Excerpted text Start Marker
Mr Al Falasi plans to use the winning amount of Dh1 million to update necessary medical equipment and eventually extend his work to other regions in Kenya. Beside humanitarians such as Mr Falasi, other people behind similar noble causes, too, received well-deserved attention and a resource boost from the UAE with an equally generous sum of Dh1 million.

The Arab Hope Makers initiative's support for social work creates awareness in a wide community and begets people's involvement

These include a former volleyball coach from Saudi Arabia – for supporting 7,000 orphans and children from disadvantaged families in countries across Africa; an Egyptian surgeon, known as the “doctor of the poor” for combating poverty; a Libyan-American fostering terminally ill children over the past 30 years; and the president and chief executive of the Palestine Children’s Relief Fund.

“I consider all these people winners,” Sheikh Mohammed bin Rashid, Vice President and Ruler of Dubai, told the crowd at a ceremony in Dubai on Thursday. The continued support for diverse humanitarian efforts – whether in education or healthcare – adds to the UAE’s commitment to positive change. In the words of Sheikh Mohammed, “to fight despair and pessimism in the Arab World, creating hope is necessary”.
Excerpted text End Marker
Data segment Start Marker
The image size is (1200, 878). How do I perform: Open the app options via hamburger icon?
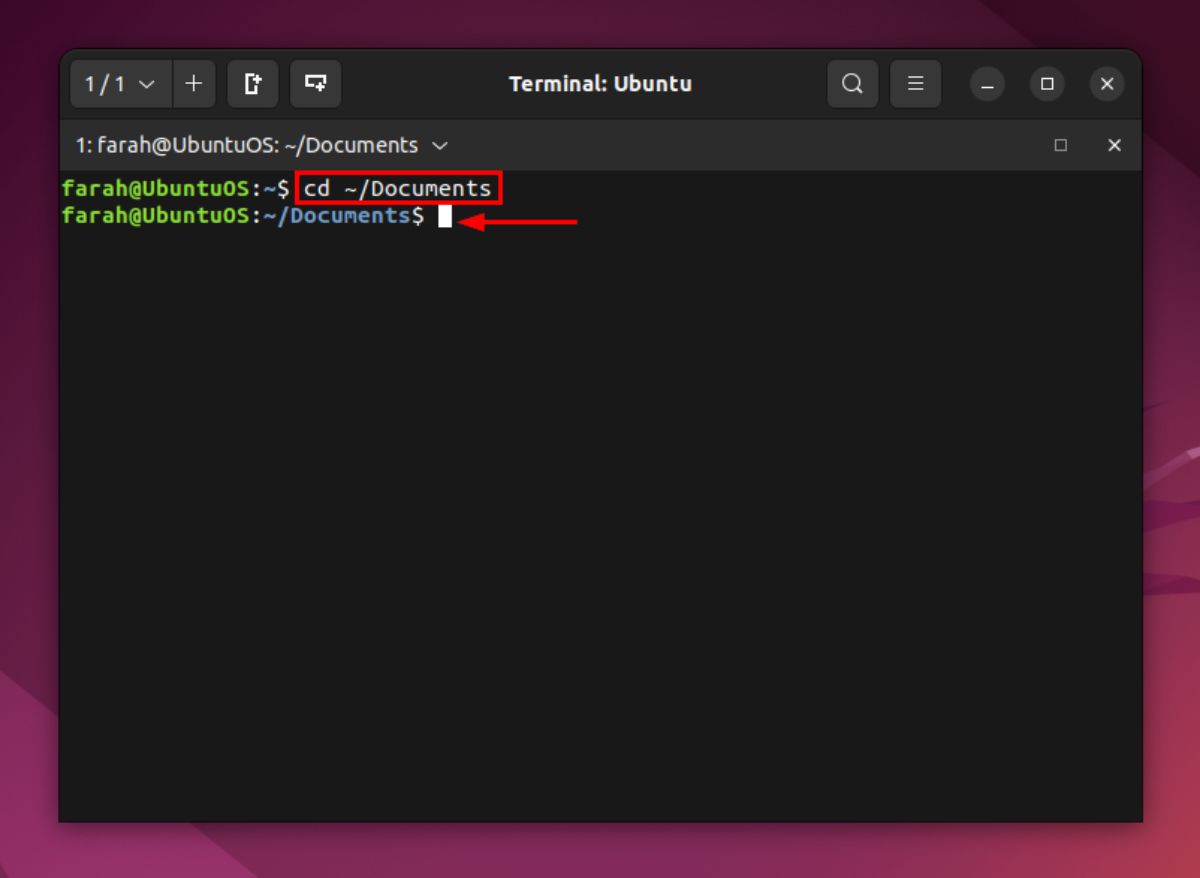click(915, 84)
Data segment End Marker
#### Work item:
Do these statements agree with the excerpt on the Arab Hope Makers initiative? For each, answer yes or no and quote the deciding words of the excerpt.
1. Mr Al Falasi intends to expand his work to other parts of Kenya.
2. The Libyan-American has fostered terminally ill children for 20 years.
3. Sheikh Mohammed spoke at a ceremony held in Abu Dhabi.
The material comes from a source unrelated to the text.

#### Result for this exercise:
1. Yes: "eventually extend his work to other regions in Kenya"
2. No: "fostering terminally ill children over the past 30 years"
3. No: "told the crowd at a ceremony in Dubai on Thursday"